Naked review – David Thewlis is a tour-de-force in Mike Leigh’s dark classic
The British director's grim and controversial 1993 film follows a monstrous Northerner on a journey through decaying London
David Thewlis gives one of the all-time great screen performances as the loathable bag of contradictions that is Johnny, the misguided “prophet” of Mike Leigh's darkest and most depressing film Naked, now on re-release. We first meet Johnny mid-coitus, hunched over in an alleyway, where it's not entirely clear whether the woman he's having sex with is a willing participant. He steals her car and flees to Dalston, and comes barreling into the life of former girlfriend, Louise (Lesley Sharp), and her roommate, Sophie (Katrin Cartlidge), who quickly falls for the sarky Mancunian despite his abusive treatment of her.

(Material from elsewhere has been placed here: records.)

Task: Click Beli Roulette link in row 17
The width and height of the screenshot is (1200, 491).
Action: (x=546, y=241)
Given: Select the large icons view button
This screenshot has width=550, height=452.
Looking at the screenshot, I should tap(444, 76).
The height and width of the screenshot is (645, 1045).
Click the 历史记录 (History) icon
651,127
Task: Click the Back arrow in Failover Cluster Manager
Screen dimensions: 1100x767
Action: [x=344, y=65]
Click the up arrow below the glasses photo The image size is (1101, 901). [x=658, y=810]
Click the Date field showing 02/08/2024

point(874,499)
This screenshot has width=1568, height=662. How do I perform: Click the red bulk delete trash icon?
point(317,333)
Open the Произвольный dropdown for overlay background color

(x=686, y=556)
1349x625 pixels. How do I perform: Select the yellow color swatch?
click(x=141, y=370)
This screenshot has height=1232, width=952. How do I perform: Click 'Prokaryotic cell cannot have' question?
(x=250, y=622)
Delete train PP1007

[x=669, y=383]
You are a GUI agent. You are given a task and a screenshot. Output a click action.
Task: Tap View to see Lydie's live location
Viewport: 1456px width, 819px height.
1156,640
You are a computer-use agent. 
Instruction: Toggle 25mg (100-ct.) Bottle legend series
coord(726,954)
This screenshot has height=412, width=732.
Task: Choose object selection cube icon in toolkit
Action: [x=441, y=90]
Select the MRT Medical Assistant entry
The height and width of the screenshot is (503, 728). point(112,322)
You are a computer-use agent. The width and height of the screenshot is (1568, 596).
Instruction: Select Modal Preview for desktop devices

Naked takes place over just a couple of days, spread across a series of increasingly disturbing encounters, and is essentially an entry in the “dark night of the soul” canon of films. When I told a friend I'd be watching it for the first time for this re-release, their response was: “Amazing. But I never want to see it again.” No kidding. Leigh is well-known for peddling a specific type of British bleakness, but this film pushes such affects to new heights and hums with a kind of putrid nihilism lacking in his other works.
Mouth like a busted water pipe, spewing rage and bile, and delivering Leigh's one-liners and wordy rants in a way that makes them feel improvised (the director must have been grateful to find an actor who could pull this off so convincingly), Thewlis makes unforgettable work of volatile, spiteful Johnny, too intelligent for his own good, undeniably witty and quick to turn a phrase, but also a conspiracy theorist whose pontificated ramblings have him going in exhausted circles. The tirades are relentless, though in Thewlis' capable hands, Johnny might as well be delivering Shakespeare.
Leigh paints post-Thatcherite Britain as a kind of above-ground sewer – a dank pit where the poor and the miserable endlessly circle one another, falling into random encounters in which they try to understand themselves, only to fail and move on. At times we wonder whether Leigh has leaned into the grotesque, almost Victorian-like misery too far. But then, this movie almost takes on the air of something less literal – it is a kind of existential parable enforced by what feel like distinct “episodes,” not unlike, say, Kubrick's Eyes Wide Shut.
All the time, Leigh undercuts the instances of horror and darkness with sudden jokes and moments that dare to endear us to Johnny (though mileage may vary). The film makes a habit of repeatedly catching you off guard – when it has fallen into the pits of despair, Johnny will say something unexpectedly funny or wry, and you're not sure whether it's OK to laugh. Part of the fascination is that monstrous as Johnny is, Leigh still finds him as a human being. More than anyone, Johnny hates himself, so he can only extend this hatred onto others.
The film's one misstep might be in its inclusion of the yuppie sociopath rapist Patrick/Sebastian, played by Greg Cruttwell, a kind of British Patrick Bateman whose sense of entitlement is so unrealistic as to drag you out of the film. He's so artificial in the role, presumably on Leigh's orders, that it almost seems like he's been transported from a different kind of satire, even if his inclusion is ultimately intended to show what Johnny is not.
The final scene, of Johnny inevitably limping away, is one of the best in all of British film, a stark image that perfectly encapsulates Leigh's class themes: the poor, left dragging their feet, and of Johnny's position as a man whose self-loathing has left him literally and figuratively crippled. It might not quite feel like Leigh's best work today, but it is certainly up there, and Thewlis is remarkable. Few films leave one with quite so strong a sense of having wadded through the gutter.
Naked is now re-released in select UK cinemas.